25. Notre auteur me répondra peut-être que ce n'est pas Dieu qui pousse les pécheurs à ces crimes, et qu'il lui suffit d'abandonner ceux qui sont dignes de l'être. Si ce sont là ses propres convictions, je les approuve; car du moment que ces pécheurs sont privés des lumières de la justice, et par là même plongés dans les ténèbres, que peuvent-ils produire autre chose que ces oeuvres de ténèbres que je viens de rappeler, jusqu'à ce que cette parole leur soit adressée et soit entendue par eux : « Vous qui dormez, levez-vous et sortez d’entre les morts, et le Christ vous éclairera1 ? » La vérité les regarde comme étant déjà morts, et de là cette parole: « Laissez les morts ensevelir leurs morts2 ». Et ceux que la vérité regarde comme morts, notre auteur soutient qu'ils ne peuvent être ni blessés ni viciés par le péché, parce qu'il a appris que le péché n'est point une substance. Personne ne lui dit : « que l'homme est ainsi fait qu'il peut passer de la justice au péché, mais qu'il ne peut du péché retourner à la justice ». Nous disons seulement que pour pécher il lui suffit de son libre arbitre, qui devient ainsi le principe de toutes ses souillures, tandis que pour revenir à la justice, il a besoin d'un médecin, car il est malade, et d’un vivificateur, car il est mort. Or, sur cette grâce, notre adversaire garde le plus fond silence, prétendant sans doute que pécheur peut se guérir par sa propre volé, puisqu'elle a suffi toute seule pour le souiller.
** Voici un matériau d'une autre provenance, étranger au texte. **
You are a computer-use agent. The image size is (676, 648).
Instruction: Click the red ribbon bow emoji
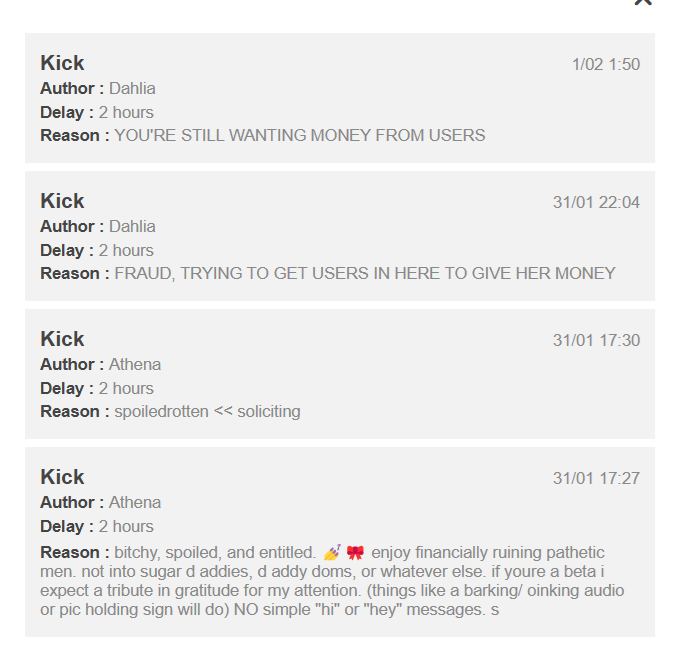click(x=355, y=552)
Nous ne lui disons pas « que la mort du corps est un péché », car elle n'en est que le châtiment; mourir corporellement ne saurait être un péché. Au contraire, la mort de l’âme c'est le péché, car en péchant, l'âme est séparée de sa vie, c'est-à-dire de Dieu ; et si elle ne peut faire que des oeuvres mortes, jusqu'à ce qu'elle revive par la grâce de Jésus-Christ. Nous. sommes loin de dire que :
« La faim, la soif et les autres infirmités corporelles nous entraînent dans la nécessité de pécher ». Nous ne voyons dans tout cela que des épreuves pour la vie des justes et des occasions ménagées par la providence pour donner à la vertu plus d'éclat et lui faire mériter une plus belle récompense. Mais pour supporter patiemment et saintement ces épreuves, l'âme a besoin d'être aidée par la grâce de Dieu, par l'esprit de Dieu, par la miséricorde de Dieu ; au lieu de s'élever dans l'orgueil de sa volonté, c'est dans l'humble confession de sa faiblesse qu'elle trouve la force et le courage. Ne sait-elle pas dire à Dieu : « Vous êtes ma patience3 ? » Or, je ne sais pourquoi cette grâce, ce secours et cette miséricorde sans laquelle il n'y a pas de justice possible, sont l'objet du silence le plus absolu de la part de notre auteur. Il va plus loin encore, car en nous présentant la nature comme suffisante pour produire la justice par le seul concours de la volonté, il détruit évidemment toute l'économie de la grâce de Jésus-Christ, en dehors de laquelle il n'y a plus de justice possible. D'un autre côté, après l'absolution du péché par la grâce et après notre justification, nous restons soumis à la mort corporelle, quoique cette mort ne soit que la conséquence du péché. Mais je crois avoir, selon mes forces, résolu suffisamment cette question dans les livres que j'ai adressés à Marcellin de sainte mémoire4 .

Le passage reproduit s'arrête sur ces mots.